10 Mayıs 2010 Pazartesi

Atina, paranın diktatörlüğüne doğru

1980’li ve 1990’lı yıllarda Latin Amerika’da, 2000 yılların başında Türkiye de uygulananlara benzer şok önlemler, bir Avrupa devleti olan Yunanistan da görülmemiş bir hızla alındı.

Bu neoliberal önlemler, milyonlarca küçük mülkiyet sahibini, uluslararası ve ulusal büyük kapitalistlerin lehine yıkmayı, emeklilerin ve kamu görevlilerinin büyük bir yüzdesini yoksullaştırmayı amaçlıyor.

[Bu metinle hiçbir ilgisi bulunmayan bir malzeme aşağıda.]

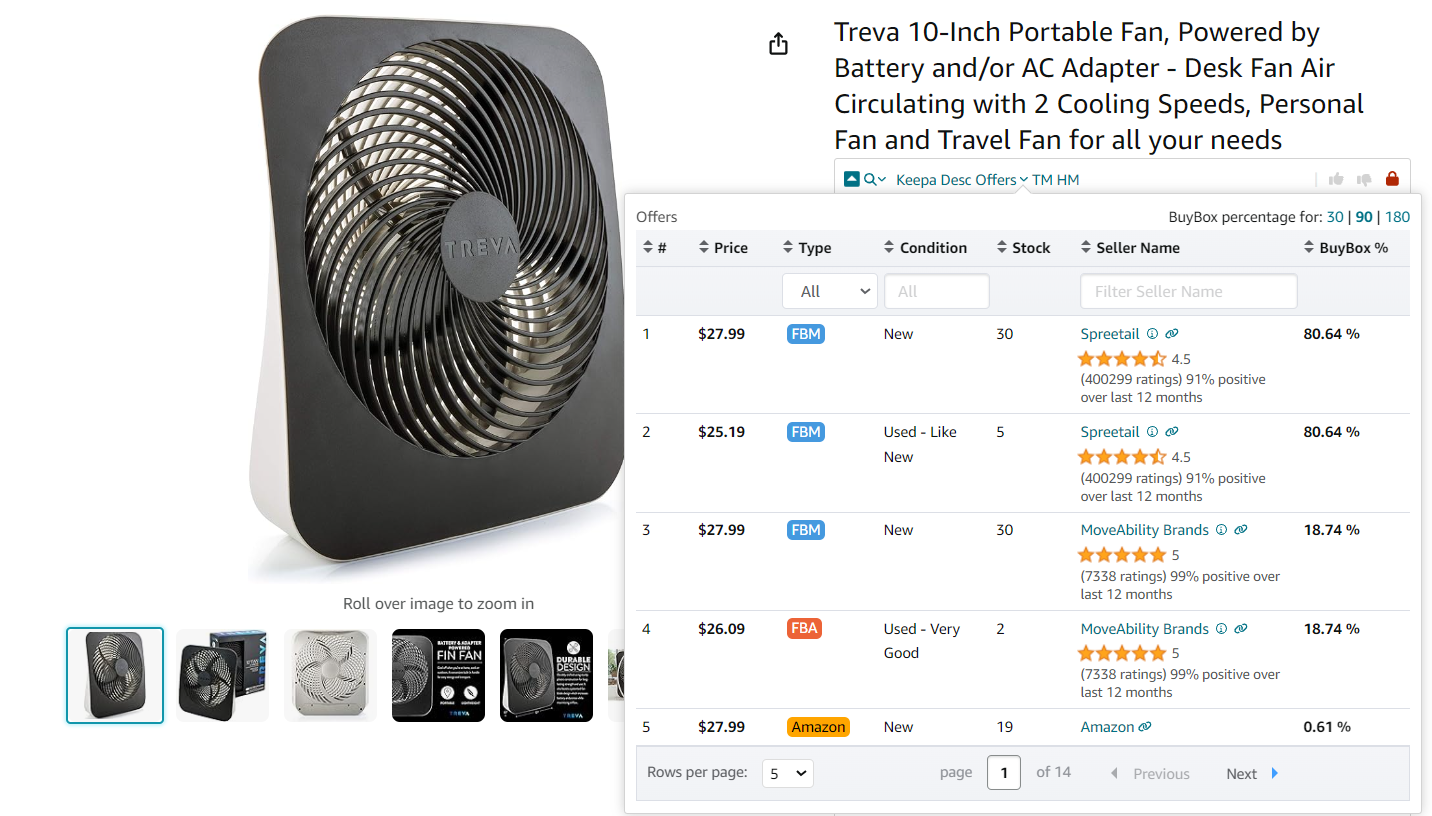Open the Rows per page dropdown
1432x816 pixels.
[x=787, y=772]
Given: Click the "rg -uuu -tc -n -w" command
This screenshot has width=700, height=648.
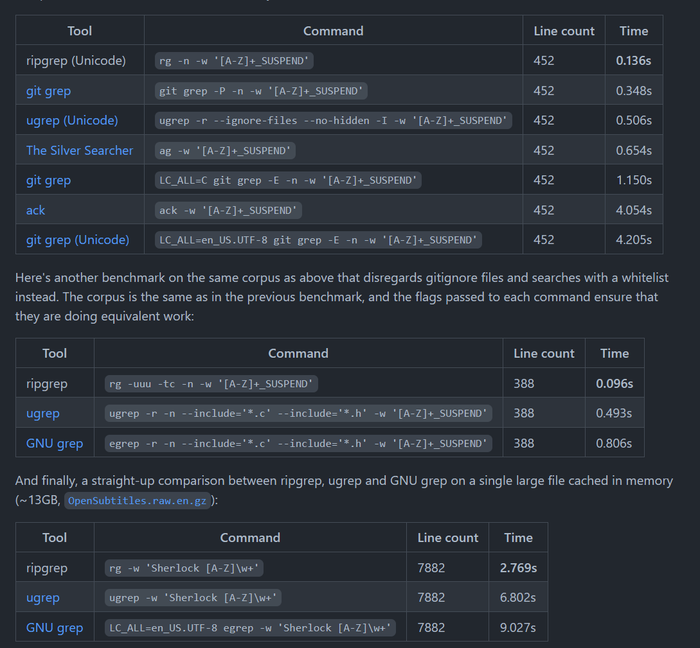Looking at the screenshot, I should [212, 383].
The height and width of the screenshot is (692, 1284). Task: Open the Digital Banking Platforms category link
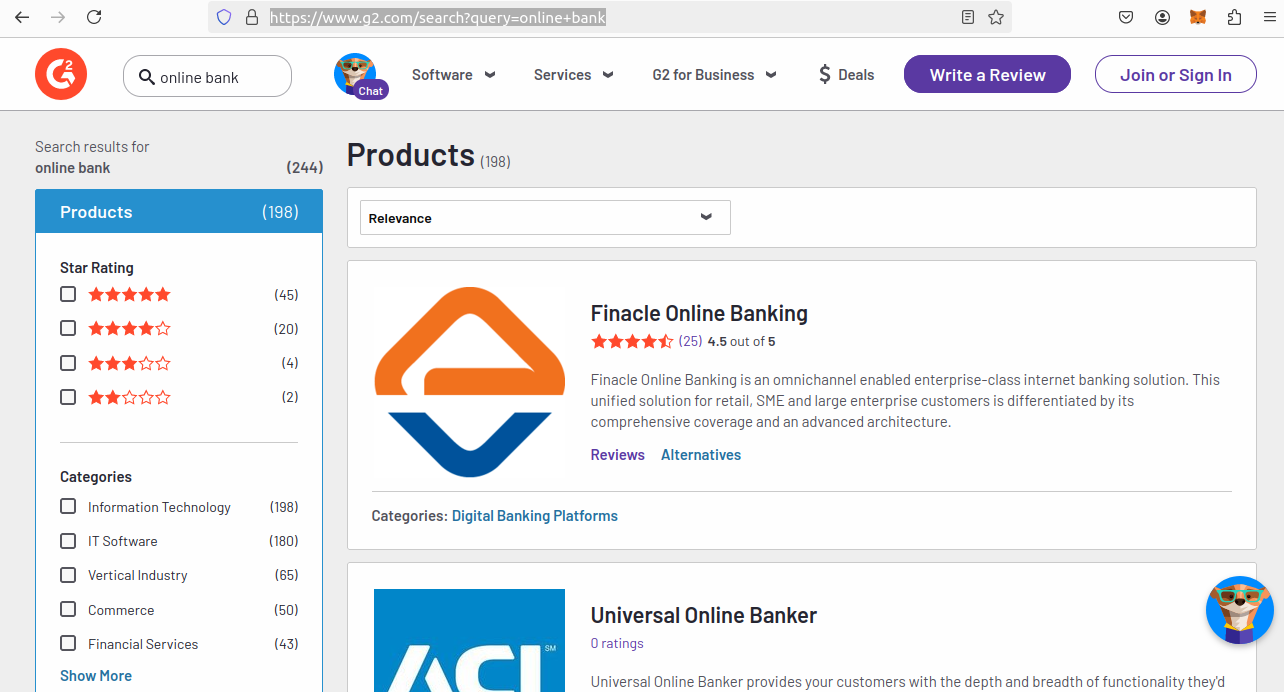coord(535,516)
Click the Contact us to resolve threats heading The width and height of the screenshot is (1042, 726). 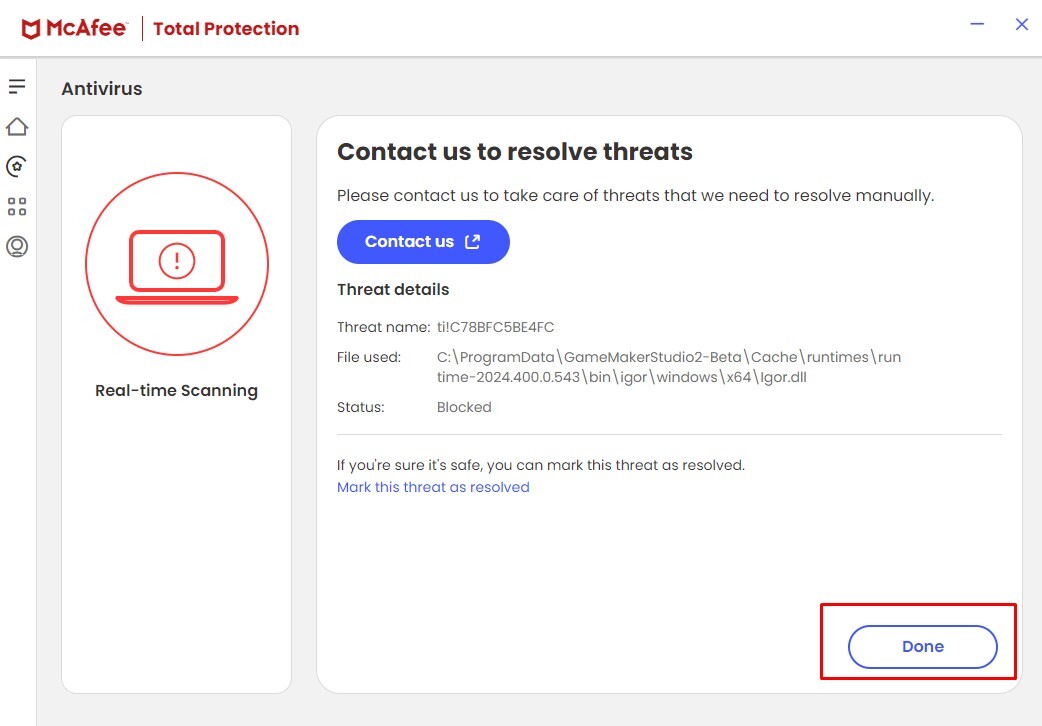(x=514, y=152)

Bu tedbirlerin en olumsuz tarafı, emeklilik sistemini yeniden yapılandırmak; geçici ve güvencesiz istihdamı harekete geçirmek; özel sektörde aylık işten çıkarmaları artırmak; toplu sözleşmelerin yerine şirketler ve bireyler arasında sözleşme yapma sistemini yerleştirerek sendikaları zayıflatmak ve işçi-işveren ilişkilerini değiştirmektir.

Neoliberallerin deyişiyle daha “rekabetçi” bir ekonomi için alınan bu önlemler, kesinlikle büyük kapitalistlerin lehine güç ilişkilerini değiştirecektir.

Bu politikaları korkunç bir haksızlık olarak değerlendiren emekçilerin dediği gibi sadece Yunanistan’ın geleceği ile değil tersine kapitalizmin geleceğiyle oynanmakta.



Yunanistanlı emekçileri ayağa kaldıran beş aylık üç tasarruf planı:

* 2014 yılına kadar çalışanların maaşlarının dondurulması.
* Çalışanların 13. ve 14. aylara ilişkin maaşlarının (ikramiye) kesilmesi.
* Emeklilerin 13. ve 14. aylara ilişkin maaşlarının (ikramiye) kesilmesi.
* Yönetici primlerinin yüzde 8 azaltılması (bir önceki yüzde 12’lik düşüşten sonra)
* Yüzde 21’den yüzde 23’e çıkarılan, 2 puanlık KDV artışı ( yüzde 19’luk ilk artıştan sonra yüzde 21’e çıkarılmıştı) yapılması.
* Benzin, sigara ve alkol fiyatlarında yüzde 10’luk bir artışı.
* Tüm kamu yatırımlarının azaltılması.
* Taşıma ve enerji piyasasının liberalleştirilmesi.
* Tam bir emekliliği hak etmek için çalışma süresinin 37 yıldan 40 yıla çıkartılması (bu yıldan 2015 yılına kadar).
* Bugün, firmaların aylık toplam yüzde 2’den fazla çalışanın işten çıkarmalarını yasaklayan yasanın reform edilerek özellikle işgücü esnekliğinin güçlendirilmesi.
* Bunların dışında, çok zenginlerin katkıda bulunacağı herhangi bir tedbir aramayınız.